La proposition de loi du président de la commission des finances ne serait pas rétroactive. Si elle était examiné et adoptée par le Parlement, elle ne s'appliquerait donc pas aux situations "déjà constituées" : cela veut dire que les clubs déjà insérés dans une multipropriété ne seraient pas contraints d'en sortir. Le club de Strasbourg pourrait donc continuer à bénéficier de sa relation avec Chelsea. "Cela pourrait créer une forme d'iniquité et de contentieux" entre clubs, met en garde Christophe Lepetit. 
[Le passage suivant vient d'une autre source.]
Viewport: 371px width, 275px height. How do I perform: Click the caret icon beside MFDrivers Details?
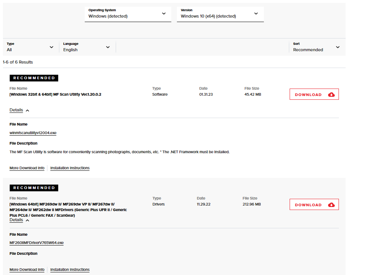28,220
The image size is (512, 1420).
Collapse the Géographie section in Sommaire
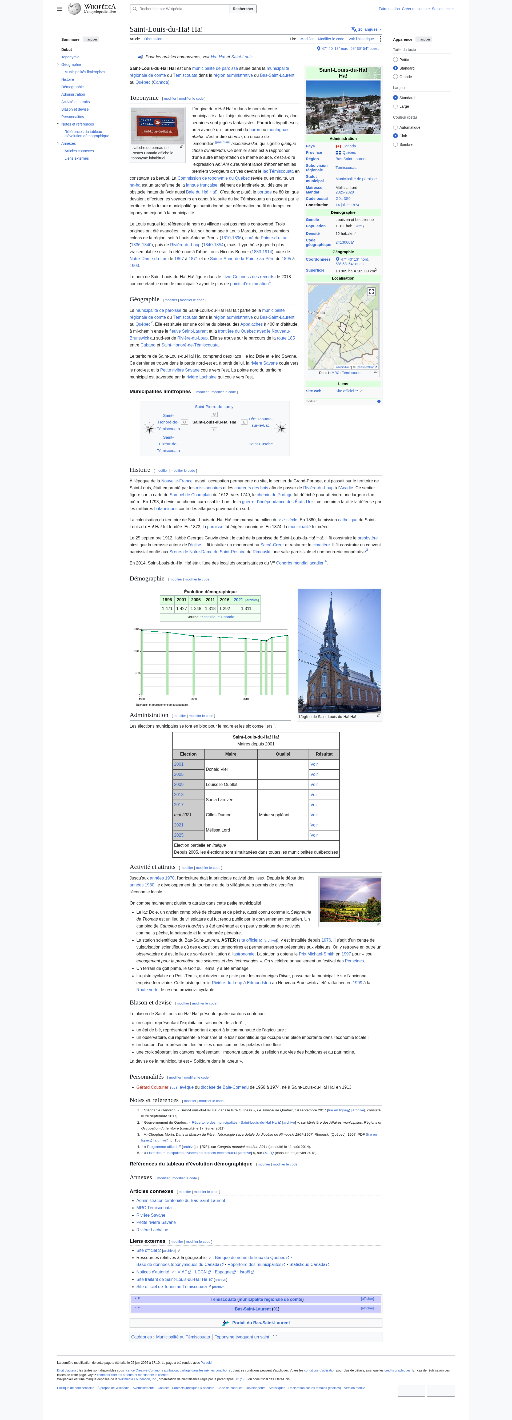pos(58,64)
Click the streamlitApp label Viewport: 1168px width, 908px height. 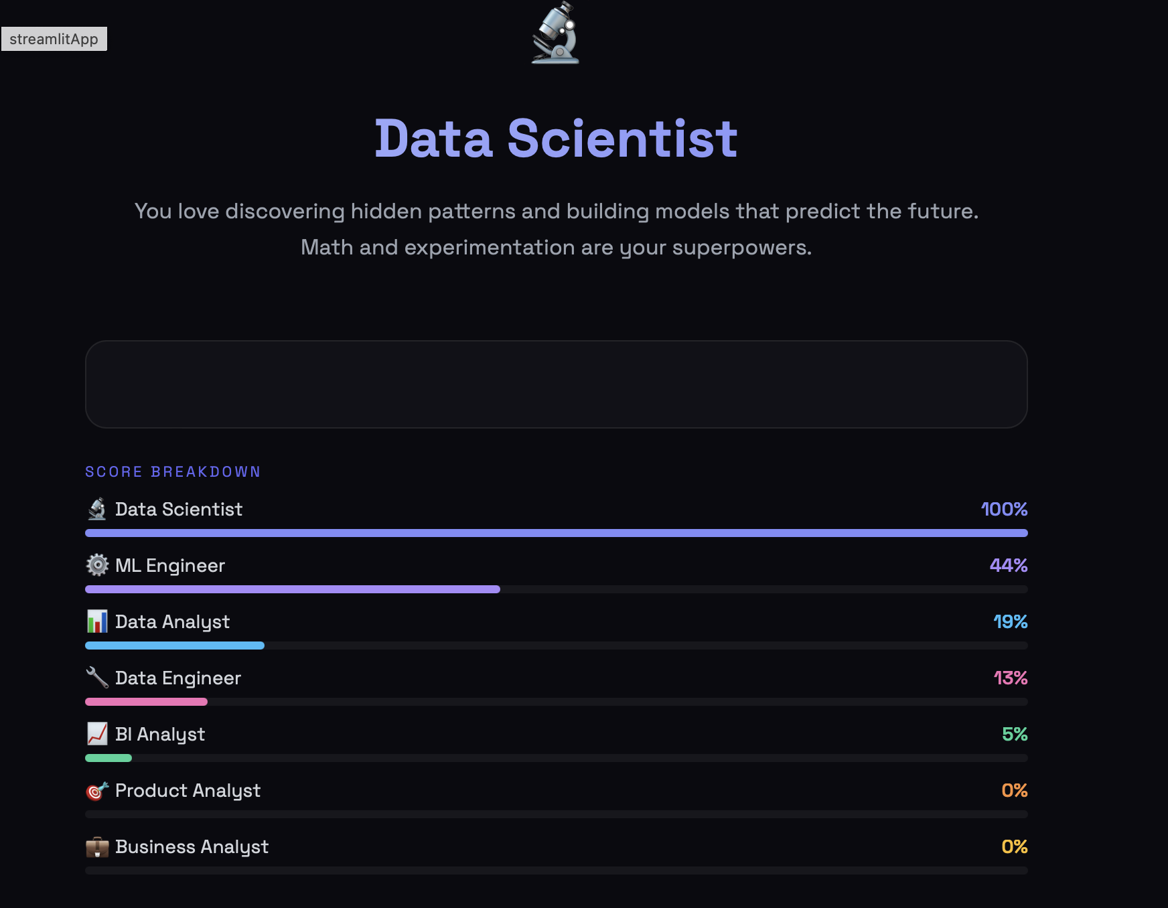(x=54, y=39)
L'économiste ajoute que la loi risque d'être difficile à appliquer dans un "cadre franco-français". Cette proposition de loi reviendrait à "se créer un désavantage compétitif" vis-à-vis des clubs étrangers : "La mesure aurait davantage de sens au niveau européen voire international.Christophe Lepetit ajoute que les clubs français, en recherche d'investisseurs, verraient "tout un pan du marché se fermer à eux". "Nous, on pense que cette loi peut s'appliquer à un niveau français, le France peut servir d'exemple, proposer un autre modèle", considère quant à lui Eric Coquerel (LFI).

Qui soutient le texte ?

La proposition de loi est soutenue par les députés de La France insoumise, mais aussi par François Ruffin (Ecologiste et social), le président des députés communistes Stéphane Peu (Gauche démocrate et républicaine), ainsi que Claudia Rouaux (Socialistes). Le texte est aussi co-signé par des députés issus des bancs de la Droite républicaine, comme Xavier Breton et Corentin Le Fur, ainsi que des élus de l'ex-majorité présidentielle tels que Liliana Tanguy (Ensemble pour la République) et François Jolivet (Horizons).
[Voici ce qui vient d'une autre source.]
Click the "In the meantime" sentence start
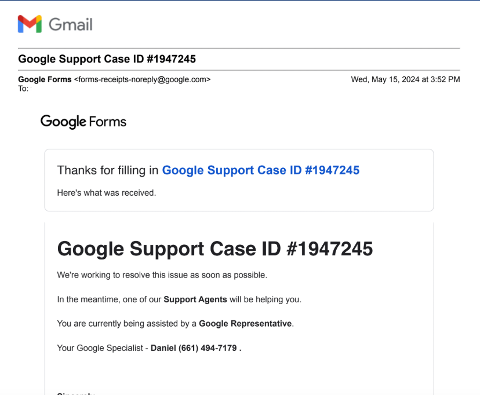Viewport: 480px width, 395px height. [86, 299]
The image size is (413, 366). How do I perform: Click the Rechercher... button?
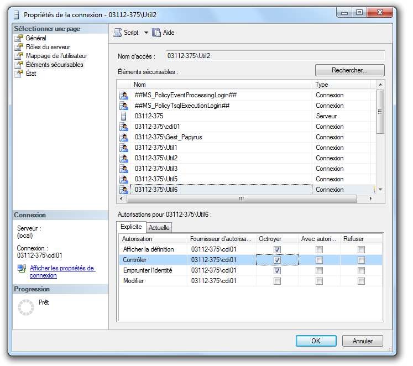349,71
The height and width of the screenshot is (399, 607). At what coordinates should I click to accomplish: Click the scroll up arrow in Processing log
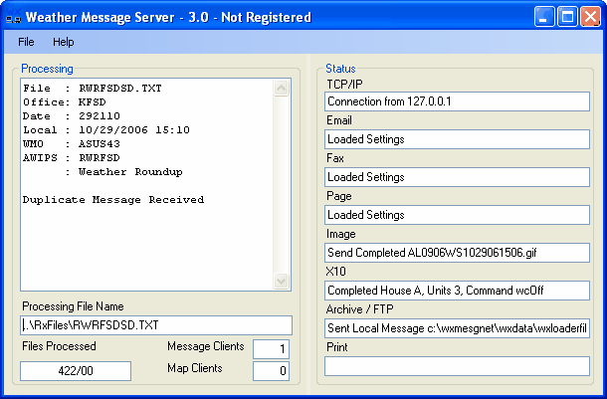[282, 88]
Cette loi transpartisane "remplit les conditions pour être présentée [de façon autonome] lors d'une semaine de l'Assemblée", qui est dédiée aux propositions de loi des députés, estime Eric Coquerel. La décision d'inscrire le texte à l'ordre du jour revient en l'espèce à la Conférence des présidents du Palais-Bourbon. Le député LFI évoque aussi la possibilité de traduire les mesures phares de son texte en amendements, afin de tenter de les faire adopter lors de l'examen de la proposition de loi "relative à l’organisation, à la gestion et au financement du sport professionnel". Ce texte, adopté en juin par le Sénat, doit encore être examiné à l'Assemblée nationale. 
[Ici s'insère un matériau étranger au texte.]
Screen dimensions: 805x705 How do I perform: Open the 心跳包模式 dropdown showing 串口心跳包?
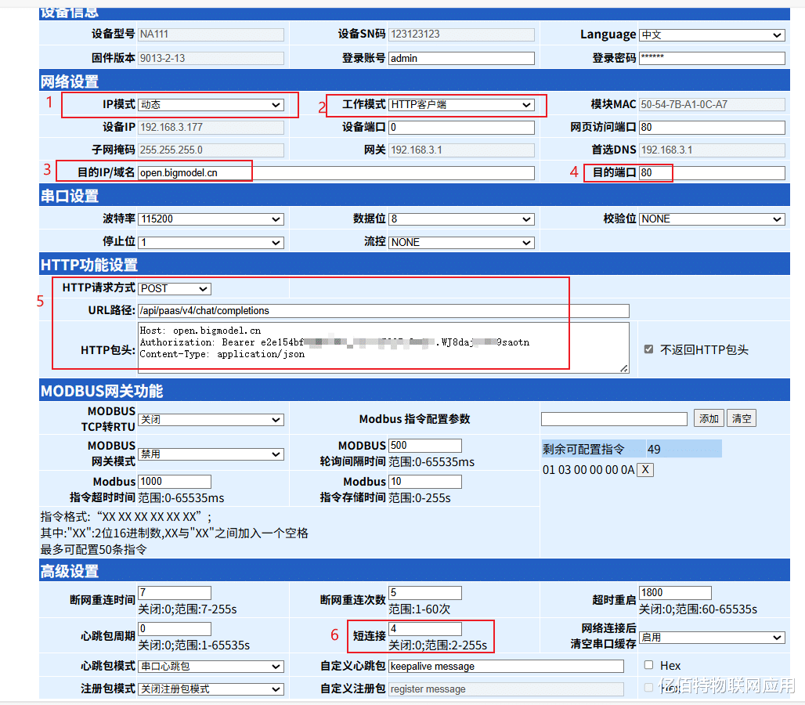pos(211,665)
Eric Coquerel veut renforcer les pouvoirs de la DNCG

En plus de consacrer dans la loi le "principe d'aléa sportif", le texte propose aussi de renforcer drastiquement les pouvoirs de la Direction nationale du contrôle de gestion (DNCG), qui est compétente en matière de contrôle financier des sociétés sportives professionnelles. 

Si la proposition de loi d'Eric Coquerel est adoptée, la DNCG pourra contrôler le sérieux financier des projets d'achat de club et pourra s'opposer à la vente. Elle pourra, en outre, être saisie par les supporters des clubs concernés, ainsi que par les collectivités locales.